───── Input records ─────

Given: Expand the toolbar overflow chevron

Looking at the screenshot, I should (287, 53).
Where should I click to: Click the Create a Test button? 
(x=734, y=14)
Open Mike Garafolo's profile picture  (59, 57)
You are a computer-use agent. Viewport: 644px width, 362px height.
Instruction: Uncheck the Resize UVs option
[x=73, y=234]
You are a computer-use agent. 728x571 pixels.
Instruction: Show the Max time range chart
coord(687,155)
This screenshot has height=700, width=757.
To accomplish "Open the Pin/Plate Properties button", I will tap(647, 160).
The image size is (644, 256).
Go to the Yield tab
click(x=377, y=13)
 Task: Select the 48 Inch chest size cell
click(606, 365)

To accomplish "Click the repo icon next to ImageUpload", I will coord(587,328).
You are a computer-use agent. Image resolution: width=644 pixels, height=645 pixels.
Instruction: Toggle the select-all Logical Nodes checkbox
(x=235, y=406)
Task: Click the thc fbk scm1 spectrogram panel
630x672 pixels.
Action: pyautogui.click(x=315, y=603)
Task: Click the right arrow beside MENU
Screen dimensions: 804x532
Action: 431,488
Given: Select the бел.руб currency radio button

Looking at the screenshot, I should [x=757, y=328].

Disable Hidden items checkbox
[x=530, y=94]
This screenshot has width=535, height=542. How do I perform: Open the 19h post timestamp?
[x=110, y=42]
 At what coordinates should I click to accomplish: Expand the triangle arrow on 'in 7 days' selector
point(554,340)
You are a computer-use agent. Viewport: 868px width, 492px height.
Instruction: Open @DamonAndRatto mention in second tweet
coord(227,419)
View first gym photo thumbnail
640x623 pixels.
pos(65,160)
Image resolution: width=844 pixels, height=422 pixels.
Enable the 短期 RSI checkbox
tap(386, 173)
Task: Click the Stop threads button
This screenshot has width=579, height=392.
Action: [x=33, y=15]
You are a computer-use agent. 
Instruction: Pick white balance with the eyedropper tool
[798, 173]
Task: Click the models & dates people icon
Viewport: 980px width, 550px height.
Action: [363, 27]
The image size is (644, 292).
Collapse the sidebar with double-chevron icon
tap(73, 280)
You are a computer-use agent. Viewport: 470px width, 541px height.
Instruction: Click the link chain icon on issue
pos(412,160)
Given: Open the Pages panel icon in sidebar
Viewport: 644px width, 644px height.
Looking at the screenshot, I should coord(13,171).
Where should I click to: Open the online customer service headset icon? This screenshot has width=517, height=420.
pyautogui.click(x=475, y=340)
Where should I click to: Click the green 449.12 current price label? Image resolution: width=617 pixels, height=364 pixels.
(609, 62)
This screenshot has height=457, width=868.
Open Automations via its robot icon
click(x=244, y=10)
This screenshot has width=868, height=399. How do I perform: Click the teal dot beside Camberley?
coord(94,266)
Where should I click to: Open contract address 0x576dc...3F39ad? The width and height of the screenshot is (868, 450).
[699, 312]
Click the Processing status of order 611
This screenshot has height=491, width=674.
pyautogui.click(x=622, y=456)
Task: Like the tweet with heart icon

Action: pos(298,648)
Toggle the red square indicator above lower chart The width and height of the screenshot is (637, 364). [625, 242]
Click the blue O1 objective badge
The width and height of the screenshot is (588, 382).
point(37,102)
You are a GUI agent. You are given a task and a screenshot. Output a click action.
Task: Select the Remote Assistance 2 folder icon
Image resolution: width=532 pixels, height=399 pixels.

─────

Activity => Retype, exactly as written, each line from the one that has "This screenshot has height=457, width=868." to the bottom of the entries above, and include both of those lines.

Written response =>
This screenshot has height=457, width=868.
Open Automations via its robot icon
click(x=244, y=10)
This screenshot has width=868, height=399. How do I perform: Click the teal dot beside Camberley?
coord(94,266)
Where should I click to: Open contract address 0x576dc...3F39ad? The width and height of the screenshot is (868, 450).
[699, 312]
Click the Processing status of order 611
This screenshot has height=491, width=674.
pyautogui.click(x=622, y=456)
Task: Like the tweet with heart icon

Action: pos(298,648)
Toggle the red square indicator above lower chart The width and height of the screenshot is (637, 364). [625, 242]
Click the blue O1 objective badge
The width and height of the screenshot is (588, 382).
point(37,102)
You are a GUI agent. You are given a task and a screenshot. Output a click action.
Task: Select the Remote Assistance 2 folder icon
Image resolution: width=532 pixels, height=399 pixels.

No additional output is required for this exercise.